To reduce the delay to turn on the LED when the dog exhibited a “rearing” movement, we implemented a Kalman filter that estimated the position, velocity, and acceleration of each keypoint, and used this information to predict the position of each keypoint at the current point in time (i.e., not the time at which the image was acquired, but after time had been taken to process the image). For example, if the image was acquired 60 ms ago, the Kalman filter “Processor” predicted keypoints 60 ms into the future.

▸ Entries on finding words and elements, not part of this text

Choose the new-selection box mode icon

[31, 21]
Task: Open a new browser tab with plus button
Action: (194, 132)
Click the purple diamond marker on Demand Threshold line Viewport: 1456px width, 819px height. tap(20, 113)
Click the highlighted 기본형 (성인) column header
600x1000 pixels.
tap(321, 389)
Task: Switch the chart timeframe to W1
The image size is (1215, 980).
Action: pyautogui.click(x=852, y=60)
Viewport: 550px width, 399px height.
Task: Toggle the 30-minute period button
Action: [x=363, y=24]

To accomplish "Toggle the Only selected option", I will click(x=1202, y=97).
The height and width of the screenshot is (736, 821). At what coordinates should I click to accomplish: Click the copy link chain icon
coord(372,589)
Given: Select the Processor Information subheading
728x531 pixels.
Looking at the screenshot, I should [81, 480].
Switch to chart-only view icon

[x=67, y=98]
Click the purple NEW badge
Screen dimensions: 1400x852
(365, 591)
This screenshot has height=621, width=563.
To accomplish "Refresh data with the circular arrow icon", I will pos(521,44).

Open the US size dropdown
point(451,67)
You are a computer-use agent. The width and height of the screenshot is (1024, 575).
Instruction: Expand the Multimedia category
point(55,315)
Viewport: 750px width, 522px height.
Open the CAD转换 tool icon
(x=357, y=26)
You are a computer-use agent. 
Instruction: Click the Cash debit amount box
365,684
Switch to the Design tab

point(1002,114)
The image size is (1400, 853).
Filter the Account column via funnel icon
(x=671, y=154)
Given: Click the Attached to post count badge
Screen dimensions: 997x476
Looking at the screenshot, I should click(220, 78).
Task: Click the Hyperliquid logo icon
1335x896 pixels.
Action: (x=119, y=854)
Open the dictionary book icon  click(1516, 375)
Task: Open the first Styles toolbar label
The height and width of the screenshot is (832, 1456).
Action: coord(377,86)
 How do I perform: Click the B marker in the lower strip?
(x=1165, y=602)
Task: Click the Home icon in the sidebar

Thus, in another set of experiments, we recorded as the dog performed a series of “rearing” movements, this time using a Processor that first forward-predicted the dog’s pose, then detected “rearing” movements and controlled an LED accordingly. Using the Processor with a Kalman filter reduced inference speed compared to the Processor without the Kalman filter, due to the time required to compute Kalman filter updates(15.616 ± 0.332 frames per second). The image to pose latency was 81 ± 10 ms (N = 1187 frames), and image to LED latency of 82 ± 11 ms (N = 9 “rearing” movements). However, compared to the ideal times to turn the LED on or off calculated from pose estimation performed on all available images, the Kalman filter “Processor” achieved a delay of -13 61 ms. In this case, the Kalman filter turned the LED on or off 13 ms prior to the point at which the first rearing posture was detected. These results indicate the potential to perform zero or negative latency feedback based on posture.
Discussion
Providing event-triggered feedback in real-time is one of the strongest tools in neuroscience. From closed-loop optogenetic feedback to behaviorally-triggered virtual reality, some of the largest insights from systems neuroscience have come through causally testing the relationship of behavior to the brain (28–30). Although tools for probing both the brain and for measuring behavior have become more advanced, there is still the need for such tools to be able to seamlessly interact. Here, we aimed to provide a system that can provide real-time feedback based on advances in deep learning-based pose estimation. We provide new computational tools to do so with high speeds and low latency, as well as a a full benchmarking test suite (and related website: https://deeplabcut.github.io/DLC-inferencespeed-benchmark/), which we hope enables ever more sophisticated experimental science.
Related Works
DeepLabCut and related animal pose estimation tools (reviewed in 8) have become available starting in early 2018, and two groups have built tools around real-time applications with DeepLabCut. However, the reported speed and latencies are slower than what we were able to achieve here: Forys et al. 2020 (12) latencies of 30 ms using top-end GPUs, but this delay increases if the frame acquisition rate is increased beyond 100 frames per second. Schweihoff et al. 2019 (14) also achieve latencies of 30 ms from frame acquisition to detecting a behavior of interest (roundtrip frame to LED equivalent was not reported). We report a 2-3x reduction in latency (11 ms/16 ms from frame to LED in the “Optimize Latency”/“Optimize Rate” mode of DLG) on a system that uses a less powerful GPU (Windows/GeForce GTX 1080) compared to these studies, and equivalent performance (29 ms/35 ms from frame to LED in the “Optimize Latency”/“Optimize Rate” mode of DLG) on a conventional laptop (MacBook Pro with Intel Core-i7 CPU). Although we believe such tools can use the advances presented in this work to achieve higher frame rates and lower latencies, our new real-time approach provides an improvement in portability, speed, and latency.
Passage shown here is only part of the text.